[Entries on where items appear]
__________

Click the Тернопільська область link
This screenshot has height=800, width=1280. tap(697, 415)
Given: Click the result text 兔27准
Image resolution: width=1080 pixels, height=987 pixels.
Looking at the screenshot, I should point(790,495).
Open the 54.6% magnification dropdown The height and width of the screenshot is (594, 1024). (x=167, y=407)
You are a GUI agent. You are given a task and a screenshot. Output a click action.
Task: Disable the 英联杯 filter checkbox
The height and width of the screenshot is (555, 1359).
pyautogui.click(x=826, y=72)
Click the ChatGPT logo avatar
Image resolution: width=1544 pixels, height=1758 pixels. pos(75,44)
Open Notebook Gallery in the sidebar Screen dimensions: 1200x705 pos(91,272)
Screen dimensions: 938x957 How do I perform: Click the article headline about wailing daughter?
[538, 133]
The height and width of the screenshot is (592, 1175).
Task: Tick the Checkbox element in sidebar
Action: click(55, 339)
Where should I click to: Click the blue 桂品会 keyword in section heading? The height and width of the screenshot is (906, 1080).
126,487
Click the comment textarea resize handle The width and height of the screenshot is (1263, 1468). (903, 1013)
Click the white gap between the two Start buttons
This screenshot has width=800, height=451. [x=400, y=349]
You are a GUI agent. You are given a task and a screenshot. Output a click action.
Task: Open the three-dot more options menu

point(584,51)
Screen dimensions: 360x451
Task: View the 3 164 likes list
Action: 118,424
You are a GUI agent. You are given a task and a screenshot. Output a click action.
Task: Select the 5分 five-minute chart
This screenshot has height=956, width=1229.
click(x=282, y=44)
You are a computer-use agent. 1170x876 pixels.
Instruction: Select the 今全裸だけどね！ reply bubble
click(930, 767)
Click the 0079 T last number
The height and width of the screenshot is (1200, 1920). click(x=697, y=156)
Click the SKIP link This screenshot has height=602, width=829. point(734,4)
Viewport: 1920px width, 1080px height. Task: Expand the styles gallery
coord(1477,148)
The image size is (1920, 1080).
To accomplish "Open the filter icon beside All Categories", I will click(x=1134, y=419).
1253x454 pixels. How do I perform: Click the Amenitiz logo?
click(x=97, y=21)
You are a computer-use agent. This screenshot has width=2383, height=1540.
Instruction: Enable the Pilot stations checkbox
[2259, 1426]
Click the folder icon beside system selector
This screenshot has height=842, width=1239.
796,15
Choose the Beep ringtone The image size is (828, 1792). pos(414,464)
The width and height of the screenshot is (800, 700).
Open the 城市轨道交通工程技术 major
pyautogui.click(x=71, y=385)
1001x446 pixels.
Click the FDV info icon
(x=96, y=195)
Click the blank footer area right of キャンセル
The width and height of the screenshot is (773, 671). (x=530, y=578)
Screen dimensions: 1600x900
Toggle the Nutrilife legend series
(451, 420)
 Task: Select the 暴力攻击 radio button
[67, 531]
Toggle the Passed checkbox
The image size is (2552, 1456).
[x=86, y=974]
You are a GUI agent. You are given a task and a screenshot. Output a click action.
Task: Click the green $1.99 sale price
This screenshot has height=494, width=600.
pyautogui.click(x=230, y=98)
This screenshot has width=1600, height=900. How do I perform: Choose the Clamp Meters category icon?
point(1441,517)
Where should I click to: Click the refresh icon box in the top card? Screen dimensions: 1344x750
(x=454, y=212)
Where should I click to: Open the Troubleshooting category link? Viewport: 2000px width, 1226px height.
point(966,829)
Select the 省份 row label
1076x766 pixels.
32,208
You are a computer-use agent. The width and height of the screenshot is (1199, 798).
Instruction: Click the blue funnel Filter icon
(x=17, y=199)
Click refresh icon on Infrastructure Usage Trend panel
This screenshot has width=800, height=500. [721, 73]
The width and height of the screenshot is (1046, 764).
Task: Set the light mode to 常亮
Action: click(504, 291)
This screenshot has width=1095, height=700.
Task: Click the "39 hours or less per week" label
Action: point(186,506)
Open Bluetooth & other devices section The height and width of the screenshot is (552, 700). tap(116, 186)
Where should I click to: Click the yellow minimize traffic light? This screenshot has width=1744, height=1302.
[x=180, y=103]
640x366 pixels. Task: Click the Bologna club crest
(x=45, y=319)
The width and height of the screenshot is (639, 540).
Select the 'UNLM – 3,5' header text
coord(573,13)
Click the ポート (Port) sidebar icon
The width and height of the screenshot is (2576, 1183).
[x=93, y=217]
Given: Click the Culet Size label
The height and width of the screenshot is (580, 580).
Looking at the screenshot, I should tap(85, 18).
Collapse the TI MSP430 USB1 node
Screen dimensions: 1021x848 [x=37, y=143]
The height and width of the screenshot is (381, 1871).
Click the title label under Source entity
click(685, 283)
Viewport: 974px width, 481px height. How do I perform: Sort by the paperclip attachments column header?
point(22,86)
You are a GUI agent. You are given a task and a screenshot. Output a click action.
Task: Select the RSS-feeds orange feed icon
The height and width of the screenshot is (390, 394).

__________

[Direction]
Render every line of the listing above as a JSON list of strings, one string per line, omitting blank lines.

[Result of this task]
[
  "Click the Тернопільська область link",
  "This screenshot has height=800, width=1280. tap(697, 415)",
  "Given: Click the result text 兔27准",
  "Image resolution: width=1080 pixels, height=987 pixels.",
  "Looking at the screenshot, I should point(790,495).",
  "Open the 54.6% magnification dropdown The height and width of the screenshot is (594, 1024). (x=167, y=407)",
  "You are a GUI agent. You are given a task and a screenshot. Output a click action.",
  "Task: Disable the 英联杯 filter checkbox",
  "The height and width of the screenshot is (555, 1359).",
  "pyautogui.click(x=826, y=72)",
  "Click the ChatGPT logo avatar",
  "Image resolution: width=1544 pixels, height=1758 pixels. pos(75,44)",
  "Open Notebook Gallery in the sidebar Screen dimensions: 1200x705 pos(91,272)",
  "Screen dimensions: 938x957 How do I perform: Click the article headline about wailing daughter?",
  "[538, 133]",
  "The height and width of the screenshot is (592, 1175).",
  "Task: Tick the Checkbox element in sidebar",
  "Action: click(55, 339)",
  "Where should I click to: Click the blue 桂品会 keyword in section heading? The height and width of the screenshot is (906, 1080).",
  "126,487",
  "Click the comment textarea resize handle The width and height of the screenshot is (1263, 1468). (903, 1013)",
  "Click the white gap between the two Start buttons",
  "This screenshot has width=800, height=451. [x=400, y=349]",
  "You are a GUI agent. You are given a task and a screenshot. Output a click action.",
  "Task: Open the three-dot more options menu",
  "point(584,51)",
  "Screen dimensions: 360x451",
  "Task: View the 3 164 likes list",
  "Action: 118,424",
  "You are a GUI agent. You are given a task and a screenshot. Output a click action.",
  "Task: Select the 5分 five-minute chart",
  "This screenshot has height=956, width=1229.",
  "click(x=282, y=44)",
  "You are a computer-use agent. 1170x876 pixels.",
  "Instruction: Select the 今全裸だけどね！ reply bubble",
  "click(930, 767)",
  "Click the 0079 T last number",
  "The height and width of the screenshot is (1200, 1920). click(x=697, y=156)",
  "Click the SKIP link This screenshot has height=602, width=829. point(734,4)",
  "Viewport: 1920px width, 1080px height. Task: Expand the styles gallery",
  "coord(1477,148)",
  "The image size is (1920, 1080).",
  "To accomplish \"Open the filter icon beside All Categories\", I will click(x=1134, y=419).",
  "1253x454 pixels. How do I perform: Click the Amenitiz logo?",
  "click(x=97, y=21)",
  "You are a computer-use agent. This screenshot has width=2383, height=1540.",
  "Instruction: Enable the Pilot stations checkbox",
  "[2259, 1426]",
  "Click the folder icon beside system selector",
  "This screenshot has height=842, width=1239.",
  "796,15",
  "Choose the Beep ringtone The image size is (828, 1792). pos(414,464)",
  "The width and height of the screenshot is (800, 700).",
  "Open the 城市轨道交通工程技术 major",
  "pyautogui.click(x=71, y=385)",
  "1001x446 pixels.",
  "Click the FDV info icon",
  "(x=96, y=195)",
  "Click the blank footer area right of キャンセル",
  "The width and height of the screenshot is (773, 671). (x=530, y=578)",
  "Screen dimensions: 1600x900",
  "Toggle the Nutrilife legend series",
  "(451, 420)",
  " Task: Select the 暴力攻击 radio button",
  "[67, 531]",
  "Toggle the Passed checkbox",
  "The image size is (2552, 1456).",
  "[x=86, y=974]",
  "You are a GUI agent. You are given a task and a screenshot. Output a click action.",
  "Task: Click the green $1.99 sale price",
  "This screenshot has height=494, width=600.",
  "pyautogui.click(x=230, y=98)",
  "This screenshot has width=1600, height=900. How do I perform: Choose the Clamp Meters category icon?",
  "point(1441,517)",
  "Where should I click to: Click the refresh icon box in the top card? Screen dimensions: 1344x750",
  "(x=454, y=212)",
  "Where should I click to: Open the Troubleshooting category link? Viewport: 2000px width, 1226px height.",
  "point(966,829)",
  "Select the 省份 row label",
  "1076x766 pixels.",
  "32,208",
  "You are a computer-use agent. The width and height of the screenshot is (1199, 798).",
  "Instruction: Click the blue funnel Filter icon",
  "(x=17, y=199)",
  "Click refresh icon on Infrastructure Usage Trend panel",
  "This screenshot has width=800, height=500. [721, 73]",
  "The width and height of the screenshot is (1046, 764).",
  "Task: Set the light mode to 常亮",
  "Action: click(504, 291)",
  "This screenshot has width=1095, height=700.",
  "Task: Click the \"39 hours or less per week\" label",
  "Action: point(186,506)",
  "Open Bluetooth & other devices section The height and width of the screenshot is (552, 700). tap(116, 186)",
  "Where should I click to: Click the yellow minimize traffic light? This screenshot has width=1744, height=1302.",
  "[x=180, y=103]",
  "640x366 pixels. Task: Click the Bologna club crest",
  "(x=45, y=319)",
  "The width and height of the screenshot is (639, 540).",
  "Select the 'UNLM – 3,5' header text",
  "coord(573,13)",
  "Click the ポート (Port) sidebar icon",
  "The width and height of the screenshot is (2576, 1183).",
  "[x=93, y=217]",
  "Given: Click the Culet Size label",
  "The height and width of the screenshot is (580, 580).",
  "Looking at the screenshot, I should tap(85, 18).",
  "Collapse the TI MSP430 USB1 node",
  "Screen dimensions: 1021x848 [x=37, y=143]",
  "The height and width of the screenshot is (381, 1871).",
  "Click the title label under Source entity",
  "click(685, 283)",
  "Viewport: 974px width, 481px height. How do I perform: Sort by the paperclip attachments column header?",
  "point(22,86)",
  "You are a GUI agent. You are given a task and a screenshot. Output a click action.",
  "Task: Select the RSS-feeds orange feed icon",
  "The height and width of the screenshot is (390, 394)."
]